ERA APAC Centre, formerly known as Toa Payoh Theatre, Toa Payoh Entertainment Centre, Hersing Centre, ERA Centre, is a mixed-use development complex and former entertainment centre in Singapore. It is located near Toa Payoh Bus Interchange and Toa Payoh MRT station, beside HDB Hub and Orange Tee Building.

==History==
Toa Payoh Theatre was one of two cinemas opened for Toa Payoh HDB estate by Eng Wah Organisation in the 1970s, the other being the Kong Chian Cinema which was located near the Toa Payoh Branch Library.

It was then being upgraded to the Toa Payoh Entertainment Centre in November 1997 to serve as a leisure space for Toa Payoh residents. The entertainment centre contained three levels, with food restaurants, arcades and Eng Wah ticketing booths occupying the first two levels.

==Redevelopment==
On 9 December 2010, the cinema ceased operation together with another Eng Wah's Jubilee Entertainment Centre and was later renovated and converted into a simple shopping mall while the former cinema halls became a large, joint row of shops.
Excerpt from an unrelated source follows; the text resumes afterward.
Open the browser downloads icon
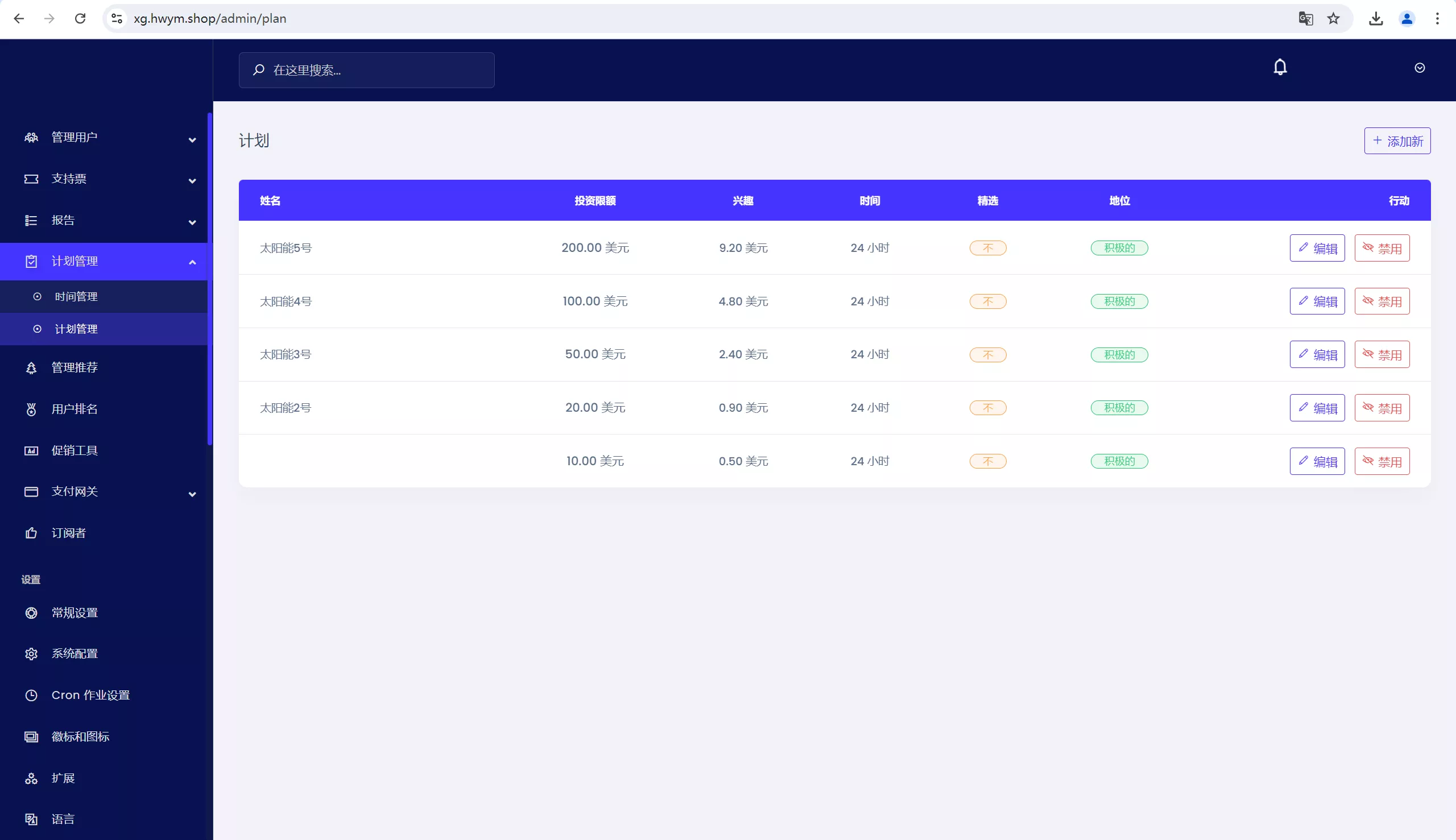1456x840 pixels. [x=1376, y=18]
In February 2011, Eng Wah sold the entertainment centre to Hersing Pte Ltd for $66 million, and it was subsequently renamed as ERA Centre.

The centre was once again renamed as the Hersing Centre, before it was put up on sale again on 2 November 2015, with an indicative price around S$78 million.

In 2018, the centre was acquired by a real estate brokerage APAC Realty under the ERA for S$72.8 million and renamed again as ERA APAC Centre, to serve as ERA Asia Pacific's new headquarters. Space not used by ERA was leased to other retail stores.